- Born: June 23, 1981 (42 years old) Paris
- Occupations: Film director, actor, screenwriter

= Naël Marandin =

French actor and film director

Naël Marandin (born June 23, 1981) is a French actor and film director.

== Biography ==
Marandin started acting as a child, he played in such films as Les allumettes suédoises (The Swedish matches) and La ville dont le prince est un enfant (The city whose prince is a child). After that he took a break from acting and studied political science. For several years, he lived in China and Tibet. Upon return to France, he emerged as a video maker and film director, releasing two prized shorts: Foreign Bodies and No neighborhood.

His first feature, She walks, was released in 2015. The film tells the story of Lin Aiyu, an illegal Chinese immigrant living in Belleville, who works as a prostitute hiding it from her teenage daughter. At the project stage, the film won the Centre national du cinéma et de l'image animée (CNC) project competition and received a grant for production.

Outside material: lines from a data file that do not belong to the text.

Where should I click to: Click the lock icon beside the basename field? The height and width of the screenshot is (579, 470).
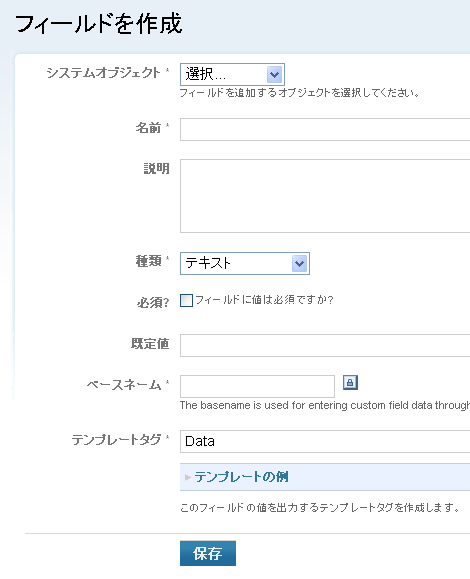[x=350, y=382]
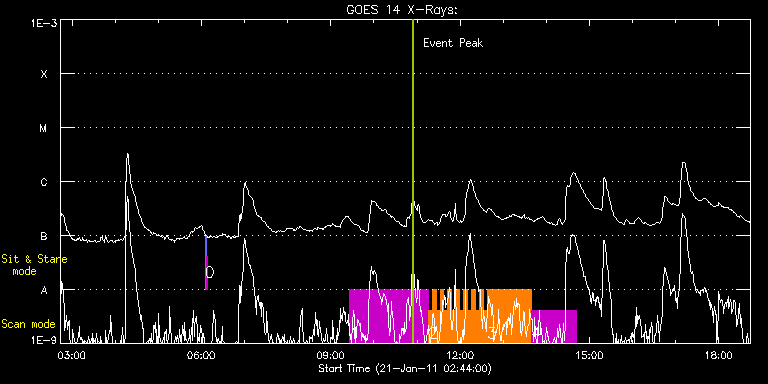The width and height of the screenshot is (768, 384).
Task: Click the black striped bars above orange block
Action: [458, 300]
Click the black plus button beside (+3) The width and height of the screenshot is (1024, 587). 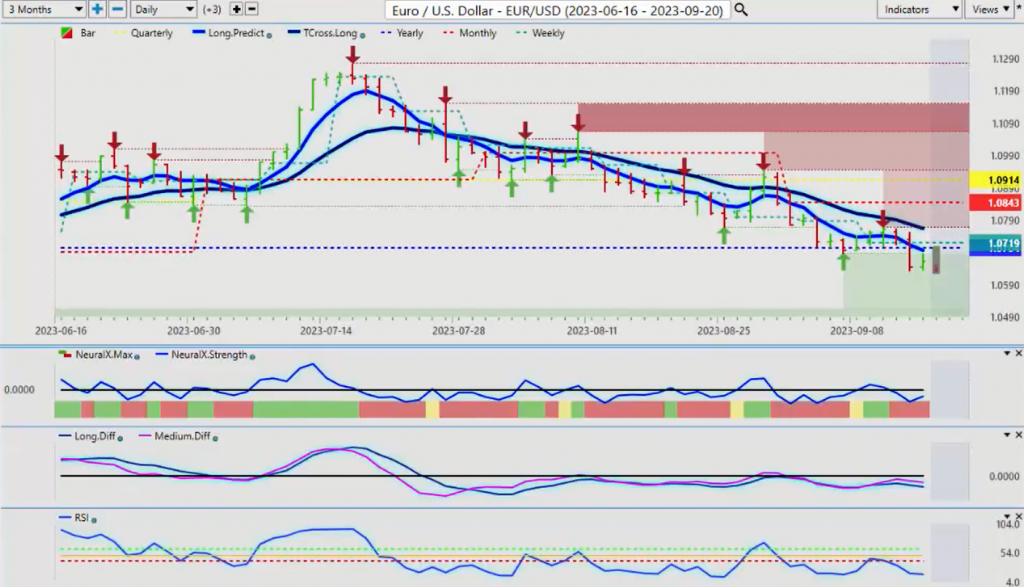coord(236,9)
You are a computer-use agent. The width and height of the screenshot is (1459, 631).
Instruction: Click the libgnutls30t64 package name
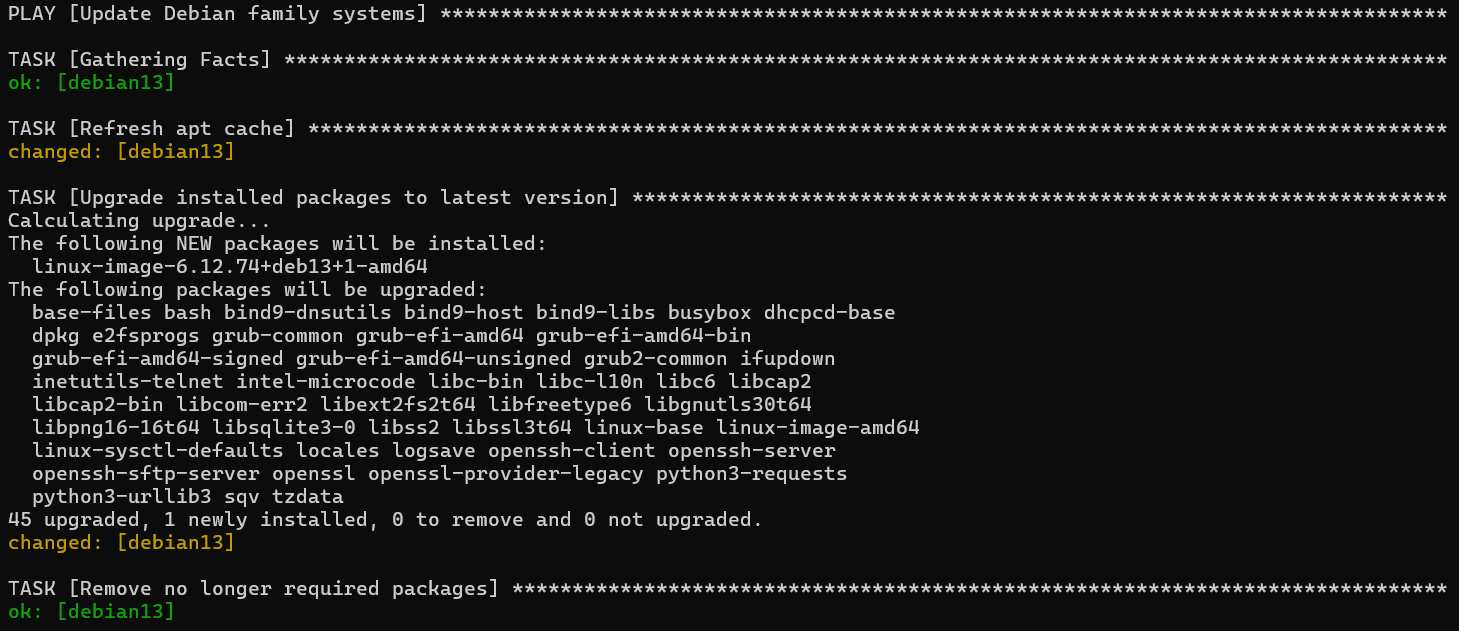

His second feature, Beasts (La terre des hommes), was also supported by the CNC. The screenplay was co-written with Marion Doussot and Marion Desseigne-Ravel. The movie was well received by critics, it won the Best Cinematography Prize at the Tallinn Black Nights Festival, took the Grand Prix at the 2020 Saint-Jean-de-Luz Film Festival and at the Saint-Jean-de-Luz IFF, won Best Acting and the Audience Award at the 36th Mons International Film Festival, and the 2020 Critics’ Week label of the 2020 Cannes Film Festival.